From 1976 to 1983, Phipps was the chairman and chief executive of the New York Racing Association, the owner and operator of Aqueduct, Belmont, and Saratoga, the most prominent racing circuit in North American. Phipps also served on the boards of numerous racing organizations, including the Breeders’ Cup, the National Thoroughbred Racing Association, the Management Committee of Equibase, and the Grayson-Jockey Club Research Foundation, a charitable arm of the The Jockey Club which he was instrumental in forming.

“His accomplishments as a breeder and owner are unmatched, and we are indebted to Dinny for his numerous contributions to what is right about our game and for speaking out when we fell short,” said Craig Fravel, the chief executive of the Breeders’ Cup. “He was extraordinarily gracious and kind and a true sportsman. He will be missed.”

┄┄┄┄┄┄┄┄┄┄

:: Exercise 1 ::
Rewrite the passage about Phipps's role in racing from the words containing "From 1976 to" through "instrumental in forming.", replacing "chairman" with "president".
:: Exercise 2 ::
Continue the passage about Phipps's role in racing past its final sentence.

┄┄┄┄┄┄┄┄┄┄

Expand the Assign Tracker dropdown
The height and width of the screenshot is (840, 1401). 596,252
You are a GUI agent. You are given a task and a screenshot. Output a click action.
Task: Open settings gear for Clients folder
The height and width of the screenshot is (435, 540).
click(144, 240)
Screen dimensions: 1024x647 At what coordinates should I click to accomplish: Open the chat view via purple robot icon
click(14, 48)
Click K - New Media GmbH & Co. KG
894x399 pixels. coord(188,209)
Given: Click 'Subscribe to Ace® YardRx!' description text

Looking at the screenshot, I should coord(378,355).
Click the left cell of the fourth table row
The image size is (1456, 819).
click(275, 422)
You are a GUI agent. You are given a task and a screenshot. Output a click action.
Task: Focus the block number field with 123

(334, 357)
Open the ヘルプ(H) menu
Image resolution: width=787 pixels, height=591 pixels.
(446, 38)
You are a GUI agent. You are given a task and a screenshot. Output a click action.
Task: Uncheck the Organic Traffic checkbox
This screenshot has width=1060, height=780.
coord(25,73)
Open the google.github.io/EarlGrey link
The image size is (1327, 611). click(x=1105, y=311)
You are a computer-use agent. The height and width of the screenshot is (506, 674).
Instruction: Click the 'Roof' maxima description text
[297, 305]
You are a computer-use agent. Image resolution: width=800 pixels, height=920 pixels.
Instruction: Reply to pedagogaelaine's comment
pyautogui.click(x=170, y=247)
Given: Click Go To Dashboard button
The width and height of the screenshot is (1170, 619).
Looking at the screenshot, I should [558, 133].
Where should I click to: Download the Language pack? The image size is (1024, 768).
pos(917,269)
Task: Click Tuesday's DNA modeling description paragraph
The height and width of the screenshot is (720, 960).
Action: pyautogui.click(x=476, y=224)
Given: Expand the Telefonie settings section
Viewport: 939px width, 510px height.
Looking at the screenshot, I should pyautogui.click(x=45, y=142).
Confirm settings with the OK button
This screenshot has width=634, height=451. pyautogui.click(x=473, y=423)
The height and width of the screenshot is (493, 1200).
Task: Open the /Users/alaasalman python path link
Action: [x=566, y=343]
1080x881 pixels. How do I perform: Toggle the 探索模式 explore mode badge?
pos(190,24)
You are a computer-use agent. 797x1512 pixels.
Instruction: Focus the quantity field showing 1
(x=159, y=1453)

┄┄┄┄┄┄┄┄┄┄

:: Exercise output 1 ::
From 1976 to 1983, Phipps was the president and chief executive of the New York Racing Association, the owner and operator of Aqueduct, Belmont, and Saratoga, the most prominent racing circuit in North American. Phipps also served on the boards of numerous racing organizations, including the Breeders’ Cup, the National Thoroughbred Racing Association, the Management Committee of Equibase, and the Grayson-Jockey Club Research Foundation, a charitable arm of the The Jockey Club which he was instrumental in forming.

:: Exercise output 2 ::
Among the major stakes winners bred and raced by Phipps, alone or in partnership, were the champions Rhythm, Inside Information, Storm Flag Flying, and Smuggler. Other stakes winners included Adjudicating, Awe Inspiring, Boisterous, Dancing Forever, Dispute, Duty Dance, Educated Risk, Imagining, Intrepid Hero, Majestic Light, Mining, Mr Speaker, Persistently, Pleasant Home, Point of Entry, Time for a Change, and Time Tested.

Phipps was born on Sept. 18, 1940, the son of Ogden Phipps and Lillian Bostwick Phipps, in New York City. His roots in Thoroughbred racing and breeding ran deep, stretching into the 19th century with his great-grandfather’s stable. His father, Ogden, perhaps had the most influence before him, meticulously building a broodmare band on the foundation of his own father’s holdings. Ogden Phipps’s most prominent stakes winners included the undefeated champion mare Personal Ensign and Easy Goer, the winner of the 1989 Belmont Stakes and New York’s biggest late-season handicap races.

Phipps was a benefactor of the sport’s many charities, including those run by The Jockey Club. In a release announcing his death, the Jockey Club noted that he “never hesitated to lend The Jockey Club’s support to any initiative that he felt would help the sport, particularly with regard to matters of integrity, equine welfare, and marketing.”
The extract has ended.